_Trecho selecionado:_
((
Confira as discussões geradas pelo sistema de cotas

Veja a distribuição das cotas no Brasil

Ainda de acordo com o texto aprovado na semana passada no Senado, as vagas deverão ser preenchidas por estudantes negros, pardos e indígenas, segundo a proporção observada pelo Instituto Brasileiro de Estatística (IBGE) na região em que a universidade estiver localizada. A mesma regra também valerá para as escolas técnicas federais, que reservarão metade de suas vagas para quem cursou todo o Ensino Fundamental em escola pública.

O Ministério da Educação já divulgou que vai propor o veto do artigo que estabelece a média aritmética das notas dos alunos como critério para seleção. O ministro Aluizio Mercadante defende que, neste caso, seja usado o Exame Nacional do Ensino Médio (Enem).

Polêmica

A Universidade do Estado do Rio de Janeiro (Uerj) foi a pioneira a adotar o sistema. Quase dez anos após o início das discussões sobre cotas no ensino público superior do País, o assunto ainda é polêmico. Especialistas concordam que o governo precisam ampliar, de alguma maneira, a participação dos jovens de famílias carentes, além de negros e indígenas, no ensino superior. Mas a reserva de vagas está longe de ser uma unanimidade entre docentes, alunos e estudiosos.

"A questão é como manter a qualidade e ao mesmo tempo fazer a inclusão. Não é uma equação fácil", avalia o sociólogo Simon Schwarzman, pesquisador do Instituto de Estudos do Trabalho e Sociedade, do Rio de Janeiro. Ele acredita que a política das cotas no Brasil pode acabar reduzindo a qualidade do ensino em instituições consideradas de excelência no País, caso as universidades não consigam se adequar para receber alunos que tiveram uma formação básica deficitária. O sociólogo propõe que sejam criados novos cursos para este público, no modelo das colleges nos Estados Unidos.
))
_Requisitos da tarefa:_
a) Quais siglas aparecem entre parênteses no texto sobre cotas?
b) Extraia do texto sobre cotas, sem alterações, o trecho entre "A Universidade do" e "alunos e estudiosos.", inclusive.
c) Segundo o texto sobre cotas, qual universidade foi a pioneira a adotar o sistema?

_Itens fornecidos:_
((
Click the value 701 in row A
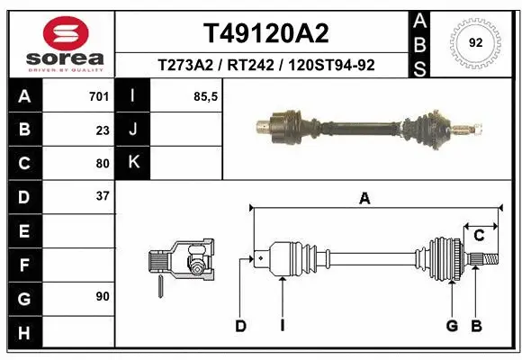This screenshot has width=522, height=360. tap(99, 96)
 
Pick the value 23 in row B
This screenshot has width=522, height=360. tap(103, 130)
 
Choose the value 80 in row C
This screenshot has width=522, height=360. tap(103, 163)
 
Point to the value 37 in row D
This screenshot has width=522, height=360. tap(103, 195)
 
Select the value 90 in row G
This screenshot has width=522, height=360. tap(103, 295)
))
_Respostas em ordem:_
a) IBGE, Enem, Uerj

b)
A Universidade do Estado do Rio de Janeiro (Uerj) foi a pioneira a adotar o sistema. Quase dez anos após o início das discussões sobre cotas no ensino público superior do País, o assunto ainda é polêmico. Especialistas concordam que o governo precisam ampliar, de alguma maneira, a participação dos jovens de famílias carentes, além de negros e indígenas, no ensino superior. Mas a reserva de vagas está longe de ser uma unanimidade entre docentes, alunos e estudiosos.

c) A Universidade do Estado do Rio de Janeiro (Uerj).